作成された気候マップの観測期間:2014年7月25日(固定観測)
                2014年8月21日、9月2日、9月9日(移動観測)

作成者:小川晃生・高市泰樹・大橋唯太(岡山理科大学大橋研究室)

公開論文等:岡山県の高梁盆地で暖候期に発生する高温化の気象観測 (小川晃生・高市泰樹・大橋唯太), Naturalistae, 2019, No.23, pp.1-14.

観測方法:固定観測では、公園内に放射避けを施したサーミスター温度計を設置した。
        観測地点数は全5カ所である。
     移動観測では、観測ポイント11地点を自転車で移動して気温を測定していった。


< 岡山県高梁市の位置> 
岡山県高梁市は、岡山県内で暖候期に日中の気温が最も高くなる地域として知られている。

     


< 移動観測ルートと固定観測点 >
        


< 固定観測からの気温マップ >



[ 解説 ]
ここでは典型的な夏の高温現象がみられた2014年7月25日を例に示すが、他の高温日も同様の特徴がみられている。高梁市街地(盆地)の中心部(中央や正宗)に限らず、日中の高温は北部の御殿坂と高梁川西岸の高梁アメダスでも確認できる。一方で市街地の南端は相対的に高温がみられにくく、また高梁川の橋上で最も高温がみられにくい。好天日には高梁アメダスで南西の風が観測されることが多く、瀬戸内海からの海風が午後には高梁まで到達している様子がうかがえる。この海風による冷却効果は、解析の結果からは不明瞭であった。


< 移動観測からの気温マップ >

全観測地点の平均気温からの偏差の値(℃)をマップとしてあらわした。
各図の左上にある数値は、全観測地点の平均気温を示す。





[ 解説 ]
いずれの日にも共通する特徴として、11時から15時までのあいだに高温域が高梁川の西岸から東岸へと移動している点である。このとき同時に、西岸や南のほうから低温域が時間とともに広がってきている。午後の高温域は領域平均した気温よりも1〜2℃は高く、場所も高梁市街地の建物密集地域に近い。

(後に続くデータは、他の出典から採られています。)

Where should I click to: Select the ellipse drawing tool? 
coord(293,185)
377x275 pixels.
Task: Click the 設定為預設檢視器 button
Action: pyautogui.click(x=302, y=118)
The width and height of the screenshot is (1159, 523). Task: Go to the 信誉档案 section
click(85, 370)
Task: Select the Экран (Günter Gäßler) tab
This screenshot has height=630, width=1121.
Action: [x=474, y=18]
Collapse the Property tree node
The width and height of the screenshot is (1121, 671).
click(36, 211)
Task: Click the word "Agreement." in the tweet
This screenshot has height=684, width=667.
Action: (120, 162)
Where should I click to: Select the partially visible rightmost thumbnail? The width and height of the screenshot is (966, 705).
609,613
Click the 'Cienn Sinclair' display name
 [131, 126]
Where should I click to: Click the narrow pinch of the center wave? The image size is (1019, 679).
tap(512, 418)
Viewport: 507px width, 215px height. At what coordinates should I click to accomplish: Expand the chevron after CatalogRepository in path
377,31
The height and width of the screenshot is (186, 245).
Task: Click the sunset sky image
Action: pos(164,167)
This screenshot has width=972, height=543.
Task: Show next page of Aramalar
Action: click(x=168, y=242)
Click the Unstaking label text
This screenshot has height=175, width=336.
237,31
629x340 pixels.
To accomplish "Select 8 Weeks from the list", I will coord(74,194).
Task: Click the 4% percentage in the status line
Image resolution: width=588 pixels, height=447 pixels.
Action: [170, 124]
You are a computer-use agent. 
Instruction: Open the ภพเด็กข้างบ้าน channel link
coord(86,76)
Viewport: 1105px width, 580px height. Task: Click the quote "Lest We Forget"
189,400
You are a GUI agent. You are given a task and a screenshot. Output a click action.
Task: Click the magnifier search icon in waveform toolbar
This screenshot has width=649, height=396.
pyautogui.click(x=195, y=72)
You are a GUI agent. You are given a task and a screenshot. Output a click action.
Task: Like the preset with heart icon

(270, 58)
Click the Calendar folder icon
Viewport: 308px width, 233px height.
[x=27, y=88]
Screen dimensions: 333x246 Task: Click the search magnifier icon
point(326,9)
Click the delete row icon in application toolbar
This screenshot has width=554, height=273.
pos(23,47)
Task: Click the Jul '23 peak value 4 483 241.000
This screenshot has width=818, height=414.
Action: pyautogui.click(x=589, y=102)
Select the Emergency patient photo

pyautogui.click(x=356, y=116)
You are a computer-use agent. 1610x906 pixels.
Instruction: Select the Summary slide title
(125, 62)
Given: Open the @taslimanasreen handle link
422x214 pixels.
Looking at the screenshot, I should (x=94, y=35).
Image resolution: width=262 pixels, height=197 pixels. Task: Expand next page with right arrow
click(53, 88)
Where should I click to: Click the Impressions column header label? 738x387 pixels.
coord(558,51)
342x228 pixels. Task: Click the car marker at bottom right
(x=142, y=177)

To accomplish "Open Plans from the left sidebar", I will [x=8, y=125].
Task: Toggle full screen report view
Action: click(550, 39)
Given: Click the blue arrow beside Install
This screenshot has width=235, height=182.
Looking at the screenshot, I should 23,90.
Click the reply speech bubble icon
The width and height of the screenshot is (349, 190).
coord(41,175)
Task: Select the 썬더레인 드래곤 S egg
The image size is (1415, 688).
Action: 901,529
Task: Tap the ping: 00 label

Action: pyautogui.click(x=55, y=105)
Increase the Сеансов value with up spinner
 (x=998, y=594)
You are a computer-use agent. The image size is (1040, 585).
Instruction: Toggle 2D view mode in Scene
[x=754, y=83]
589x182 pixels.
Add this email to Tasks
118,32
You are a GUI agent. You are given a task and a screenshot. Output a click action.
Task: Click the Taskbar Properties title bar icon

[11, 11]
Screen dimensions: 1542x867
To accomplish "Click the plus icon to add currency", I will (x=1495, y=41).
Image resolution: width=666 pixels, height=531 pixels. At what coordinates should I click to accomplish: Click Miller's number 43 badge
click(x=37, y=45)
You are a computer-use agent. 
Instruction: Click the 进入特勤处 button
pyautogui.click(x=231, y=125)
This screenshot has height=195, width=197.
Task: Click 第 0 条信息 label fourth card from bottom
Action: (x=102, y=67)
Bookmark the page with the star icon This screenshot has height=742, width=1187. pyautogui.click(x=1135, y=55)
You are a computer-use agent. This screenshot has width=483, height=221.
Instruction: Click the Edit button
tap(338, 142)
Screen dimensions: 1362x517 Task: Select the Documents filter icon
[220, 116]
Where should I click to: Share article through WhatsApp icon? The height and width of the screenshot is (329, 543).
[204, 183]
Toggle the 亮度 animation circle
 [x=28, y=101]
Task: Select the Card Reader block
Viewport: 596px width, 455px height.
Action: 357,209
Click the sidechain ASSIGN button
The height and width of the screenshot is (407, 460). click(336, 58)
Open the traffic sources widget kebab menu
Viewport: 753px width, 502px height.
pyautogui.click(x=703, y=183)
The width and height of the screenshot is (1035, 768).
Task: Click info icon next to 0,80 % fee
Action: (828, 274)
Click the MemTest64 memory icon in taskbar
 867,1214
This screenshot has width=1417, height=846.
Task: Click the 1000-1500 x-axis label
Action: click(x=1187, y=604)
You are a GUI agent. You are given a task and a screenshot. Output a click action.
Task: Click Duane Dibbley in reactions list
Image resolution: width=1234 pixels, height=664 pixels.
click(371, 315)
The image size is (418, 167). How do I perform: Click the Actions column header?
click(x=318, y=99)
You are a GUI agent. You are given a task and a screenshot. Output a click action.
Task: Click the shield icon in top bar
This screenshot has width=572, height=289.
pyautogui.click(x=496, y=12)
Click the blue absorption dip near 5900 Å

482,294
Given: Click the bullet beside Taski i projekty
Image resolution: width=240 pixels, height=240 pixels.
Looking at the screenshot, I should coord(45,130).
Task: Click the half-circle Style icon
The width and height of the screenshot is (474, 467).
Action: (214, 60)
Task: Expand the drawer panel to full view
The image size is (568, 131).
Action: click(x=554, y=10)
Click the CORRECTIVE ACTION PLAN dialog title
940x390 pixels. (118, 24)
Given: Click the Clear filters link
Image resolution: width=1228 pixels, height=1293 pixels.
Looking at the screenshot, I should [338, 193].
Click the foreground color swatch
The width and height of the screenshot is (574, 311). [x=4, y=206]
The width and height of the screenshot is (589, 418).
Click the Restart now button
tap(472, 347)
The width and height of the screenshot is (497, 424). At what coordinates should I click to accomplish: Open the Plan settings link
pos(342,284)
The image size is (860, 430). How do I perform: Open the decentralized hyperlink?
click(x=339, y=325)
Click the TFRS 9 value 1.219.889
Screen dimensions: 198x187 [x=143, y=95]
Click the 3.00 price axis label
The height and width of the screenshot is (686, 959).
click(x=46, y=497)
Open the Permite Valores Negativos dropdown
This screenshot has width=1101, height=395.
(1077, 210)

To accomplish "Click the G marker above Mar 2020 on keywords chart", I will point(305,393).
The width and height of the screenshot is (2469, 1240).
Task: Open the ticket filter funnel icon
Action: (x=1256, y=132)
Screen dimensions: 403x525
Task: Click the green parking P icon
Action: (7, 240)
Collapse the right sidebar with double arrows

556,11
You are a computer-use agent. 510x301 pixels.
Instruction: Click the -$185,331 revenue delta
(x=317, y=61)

岡山県高梁市は、日本でも有数の高温地域である岐阜県多治見市や埼玉県熊谷市と共通して、標高が低い土地で内陸に位置している。このことは海風の到達が時間的に遅れることや、海風冷気が地表面からの加熱や暖気との混合によって冷気として侵入してきていないことが、暖候期の高温化につながる要因と考えられる。ただし、前述の多治見や熊谷ではフェーン現象の効果も特に重要といわれているが、本解析の高梁ではフェーンのケースはほとんど確認できなかった。